→ **PASSAGE GIVEN**:
Anthony Kennedy and the “Millennia” of Marriage

May 8, 2015

After last week's oral arguments before the Supreme Court, those who seek a ruling that the Constitution of the United States requires a redefinition of marriage to include same-sex couples should be wary of over-confidence.

As usual, the eyes and ears of Court observers were focused on Justice Anthony Kennedy. He is often the "swing vote" between the Court's liberal bloc (Justices Ginsburg, Breyer, Sotomayor, and Kagan) and the more consistent conservatives (Chief Justice Roberts and Justices Scalia, Thomas, and Alito). Last week's arguments gave every indication that Kennedy will cast the deciding vote again.

Some advocates of redefining marriage see victory in the current case -- an appeal of a decision in which the U.S. Court of Appeals for the Sixth Circuit upheld one-man, one-woman marriage laws in Michigan, Ohio, Kentucky, and Tennessee -- as a foregone conclusion. They base their confidence on opinions Justice Kennedy has written in earlier cases which upheld the pro-homosexual cause -- most notably, the 2013 ruling which struck down the federal definition of marriage in the Defense of Marriage Act (DOMA).

It is dangerous to try to predict the outcome of a case based on oral arguments. By their very nature, they lead the Justices to attack, or at least probe and test, the weak points of both side's arguments. However, Justice Kennedy's questioning in the current case (or cases, consolidated under the name of one of them, Obergefell v. Hodges) at least showed an understanding of some issues which advocates of redefinition tend to gloss over or deny.

An ancient definition

For example, the very first question that Kennedy raised for Mary Bonauto, attorney for the petitioners seeking licenses for same-sex civil marriages, reflected two key elements of the way conservatives believe the issue should be framed. Liberals argue that the issue is "access" to the institution of marriage; conservatives say the issue is the fundamental definition of marriage. Liberals focus on the recent adoption of laws and state constitutional amendments to "ban same-sex marriage," while conservatives point out those measures merely preserve the longstanding definition of marriage.

Kennedy took the conservative side of both points when he said, "...[T]he word that keeps coming back to me in this case ... is 'millennia.' ... This definition has been with us for millennia. And ... it's very difficult for the Court to say, oh, well.... we know better."

Bonauto seemed to want to avoid this topic of the antiquity and universality of marriage as a male-female union, arguing, "The States create the definition of civil marriage and certainly are accountable for those definitions and any exclusions which follow." However, Kennedy returned to the larger perspective, noting, "If you read ... about the Kalahari people ... or ancient peoples, they didn't have a government like this. They made it [marriage] themselves and it was man and woman."

No "fundamental right"

Advocates for marriage redefinition use the tactic of throwing several constitutional arguments at the wall to see which will stick. One of these is the argument that the marriage laws deny to homosexuals the "fundamental right to marry," which the Supreme Court has declared in previous cases that individuals have as a "liberty" interest protected by the Due Process clause of the 14th Amendment. In questioning U.S. Solicitor General Donald Verrilli, who was also given time to argue in favor of marriage redefinition on behalf of the Obama Administration, Justice Kennedy pointed out (and Verrilli appeared to concede) the Achilles' heel of the "fundamental rights" argument in this context.

→ **INFORMATION SUPPLIED**:
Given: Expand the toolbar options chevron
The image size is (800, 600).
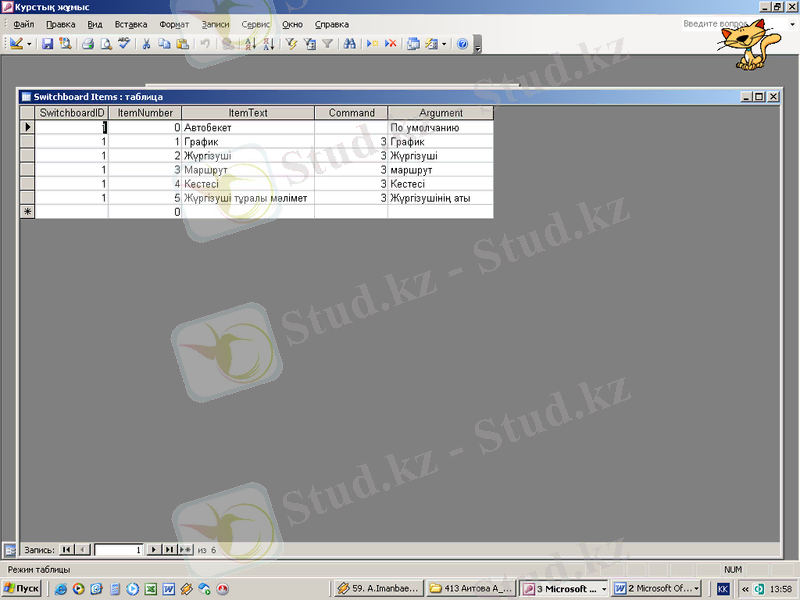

→ **GIVEN REQUEST A**: In the Kennedy article, which four states' marriage laws did the Sixth Circuit uphold in the decision being appealed?
→ **GIVEN REQUEST B**: Explain why the Kennedy article says it is dangerous to predict a case's outcome from oral arguments.
→ **GIVEN REQUEST C**: Repeat everything in the Kennedy article from "For example, the" down to "longstanding definition of marriage.".

→ **COMPLETE OUTPUT A**: Michigan, Ohio, Kentucky, and Tennessee.

→ **COMPLETE OUTPUT B**: By their very nature, oral arguments lead the Justices to attack the weak points of both sides' arguments, or at least to probe and test them. What a Justice asks therefore doesn't reliably show how that Justice will rule.

→ **COMPLETE OUTPUT C**:
For example, the very first question that Kennedy raised for Mary Bonauto, attorney for the petitioners seeking licenses for same-sex civil marriages, reflected two key elements of the way conservatives believe the issue should be framed. Liberals argue that the issue is "access" to the institution of marriage; conservatives say the issue is the fundamental definition of marriage. Liberals focus on the recent adoption of laws and state constitutional amendments to "ban same-sex marriage," while conservatives point out those measures merely preserve the longstanding definition of marriage.